----- THE DATA
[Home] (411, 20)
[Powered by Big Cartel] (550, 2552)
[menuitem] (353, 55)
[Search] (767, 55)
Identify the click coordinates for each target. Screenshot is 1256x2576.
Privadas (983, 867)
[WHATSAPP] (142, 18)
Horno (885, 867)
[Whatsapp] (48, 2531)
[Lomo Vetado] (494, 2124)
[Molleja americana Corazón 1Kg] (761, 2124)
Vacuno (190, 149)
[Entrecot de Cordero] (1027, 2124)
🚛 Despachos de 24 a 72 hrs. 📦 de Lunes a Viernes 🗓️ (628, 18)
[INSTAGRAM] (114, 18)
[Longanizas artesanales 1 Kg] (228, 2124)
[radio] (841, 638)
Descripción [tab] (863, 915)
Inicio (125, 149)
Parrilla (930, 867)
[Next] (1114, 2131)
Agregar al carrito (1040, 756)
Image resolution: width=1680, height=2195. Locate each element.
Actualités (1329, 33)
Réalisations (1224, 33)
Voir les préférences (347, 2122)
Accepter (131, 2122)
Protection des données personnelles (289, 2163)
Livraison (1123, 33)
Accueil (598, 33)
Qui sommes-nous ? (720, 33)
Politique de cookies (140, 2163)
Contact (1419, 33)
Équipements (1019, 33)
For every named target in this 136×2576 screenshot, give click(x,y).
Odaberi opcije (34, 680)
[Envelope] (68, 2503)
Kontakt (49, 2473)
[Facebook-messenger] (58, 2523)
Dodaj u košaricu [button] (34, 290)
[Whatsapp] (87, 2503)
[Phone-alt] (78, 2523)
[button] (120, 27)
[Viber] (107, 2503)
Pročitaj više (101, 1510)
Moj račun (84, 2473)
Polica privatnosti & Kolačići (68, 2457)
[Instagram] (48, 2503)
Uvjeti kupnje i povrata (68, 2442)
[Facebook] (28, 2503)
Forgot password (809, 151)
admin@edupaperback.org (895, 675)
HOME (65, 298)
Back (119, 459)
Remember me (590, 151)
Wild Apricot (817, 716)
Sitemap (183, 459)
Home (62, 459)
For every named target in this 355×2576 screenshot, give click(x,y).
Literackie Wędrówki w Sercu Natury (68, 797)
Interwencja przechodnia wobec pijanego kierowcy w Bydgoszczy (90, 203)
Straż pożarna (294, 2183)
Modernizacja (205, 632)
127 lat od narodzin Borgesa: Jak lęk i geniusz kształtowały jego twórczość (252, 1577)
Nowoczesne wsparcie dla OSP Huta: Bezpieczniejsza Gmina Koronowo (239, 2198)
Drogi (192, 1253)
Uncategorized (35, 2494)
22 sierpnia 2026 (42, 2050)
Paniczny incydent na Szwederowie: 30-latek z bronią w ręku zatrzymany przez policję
----------
» ACTIVITY: Show, from the entries above, every line that includes the string "give".

» RESULT OF THIS TASK:
For every named target in this 136×2576 screenshot, give click(x,y).
For every named target in this 355×2576 screenshot, give click(x,y).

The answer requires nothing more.